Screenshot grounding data
::::

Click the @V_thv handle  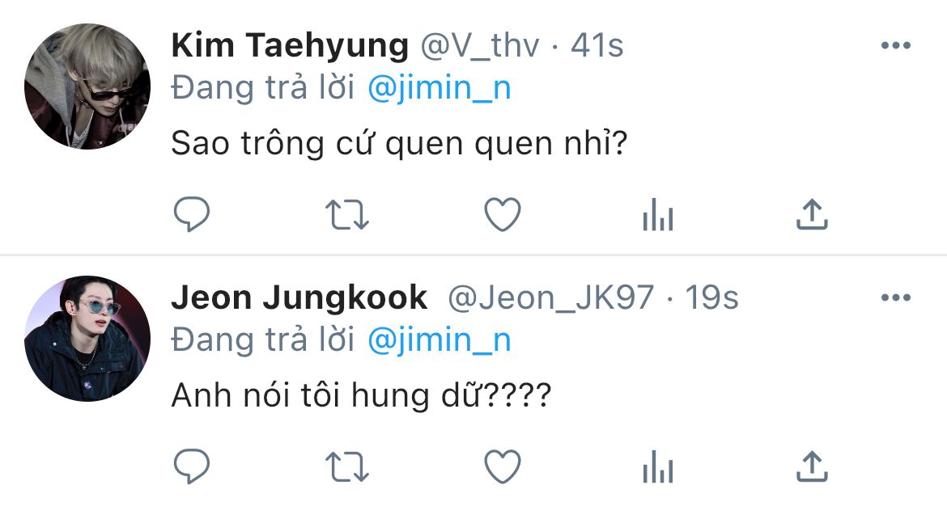pyautogui.click(x=478, y=46)
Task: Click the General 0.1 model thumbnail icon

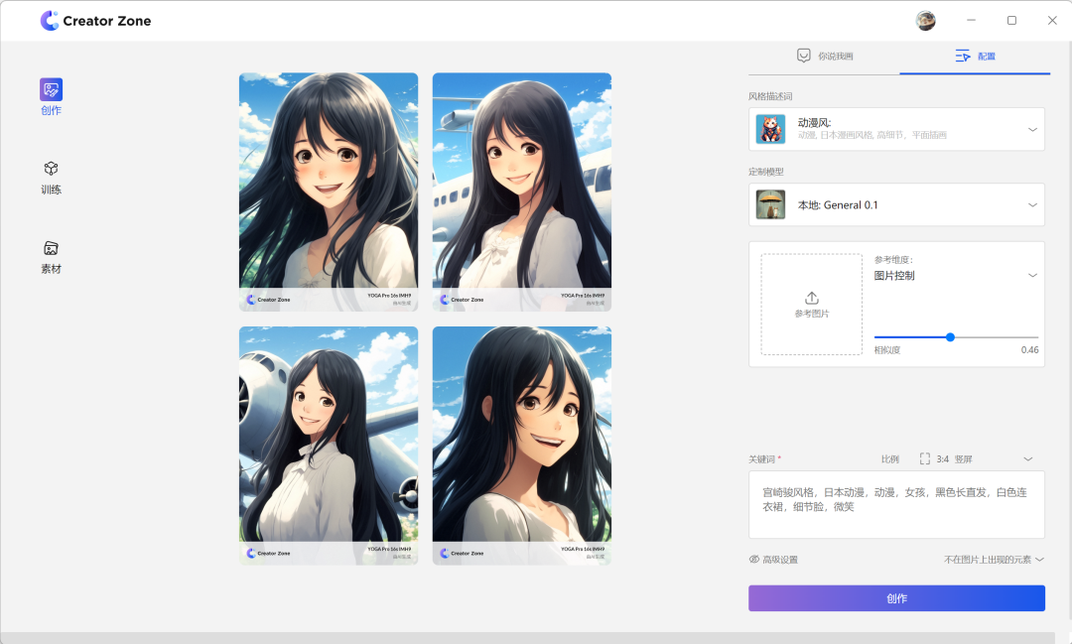Action: coord(770,204)
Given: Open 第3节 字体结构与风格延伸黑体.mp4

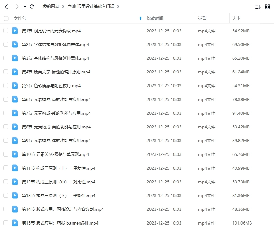Looking at the screenshot, I should 55,58.

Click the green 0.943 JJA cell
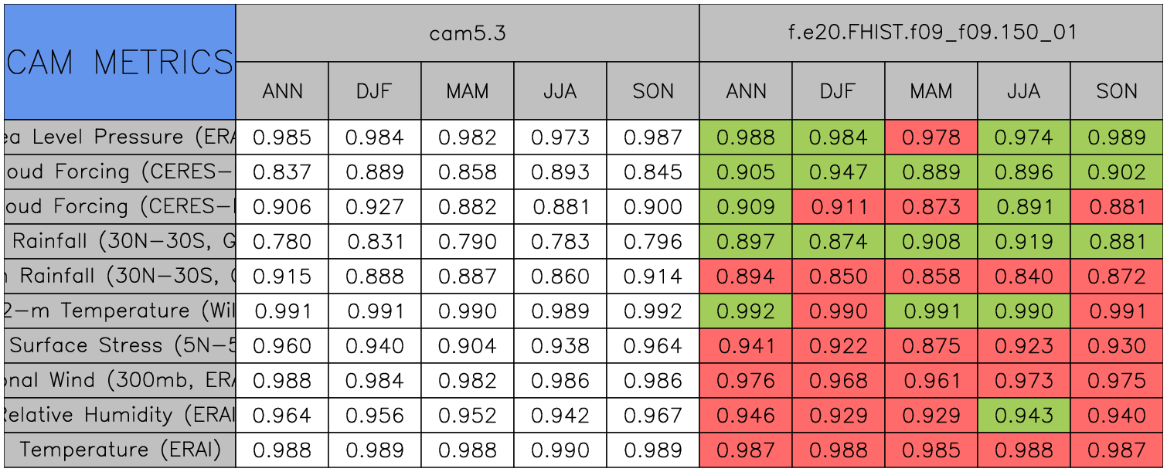pyautogui.click(x=1024, y=416)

::::

**Your goal**
Reproduce, with no pictures, the lines from the one containing "Given: Open 第3节 字体结构与风格延伸黑体.mp4" to the end of the records above, exactly and inclusively.

**Answer below**
Given: Open 第3节 字体结构与风格延伸黑体.mp4

Looking at the screenshot, I should 55,58.

Click the green 0.943 JJA cell
pyautogui.click(x=1024, y=416)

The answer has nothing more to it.